What does Part B auto coverage stand for?


Part B coverage refers to the medical payments coverage frequently offered by insurance companies to the buyers of Personal Auto policies (PAP).

Essentially, it guarantees that all medical or funeral expenses of the insured and the occupants of the insured's vehicle will be covered if they sustain bodily injuries or die as a result of a car accident within three years of the accident.

How Part B Auto Coverage Works

  1. The insurance company promises to cover all medical, X-ray, surgical, dental or funeral expenses that the insured or the passengers in the insured's automobile have sustained.
  2. There are two groups of insured people under the Part B coverage: the insured and members of the insured's family, and other individuals who occupy the insured's covered automobile.
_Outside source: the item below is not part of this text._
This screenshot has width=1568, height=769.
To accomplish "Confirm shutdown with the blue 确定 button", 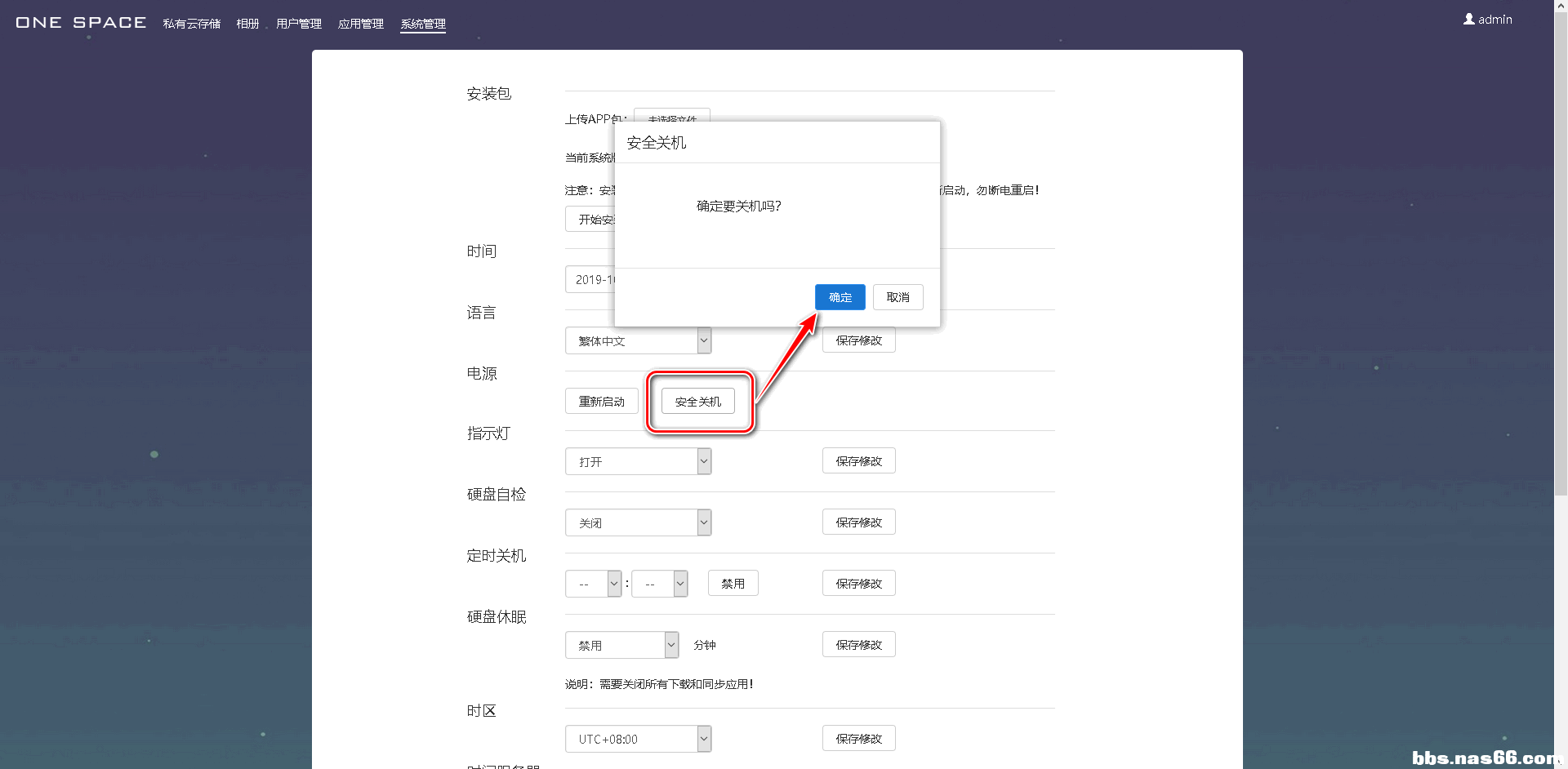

However, Part B coverage does not apply to passengers in a non-owned auto driven by the insured, i.e. occupants of the auto which you have been behind the wheel of, will not receive medical compensation under your Auto insurance policy if you don't own the vehicle.
  3. The medical payments coverage indemnifies the injured insured or occupants of the insured's car, regardless of who has caused the accident. Even if the insured is at fault, the insured's will receive medical expense compensation.
  4. Medical payments benefit limits are significantly lower than, say, liability limits. Medical benefit limits are usually between $1000 and $10,000 per injured person in a car accident.
  5. Medical payments coverage cannot replace the insured's health insurance if the insured has such. Instead, it is meant to pay for medical expenses that your health insurance does not cover. This means that if you have Part D coverage and you are involved in a car accident, your health insurance will be used to pay for any medical expenses it covers, and the ones not covered by it are left for the medical payments auto coverage to pay.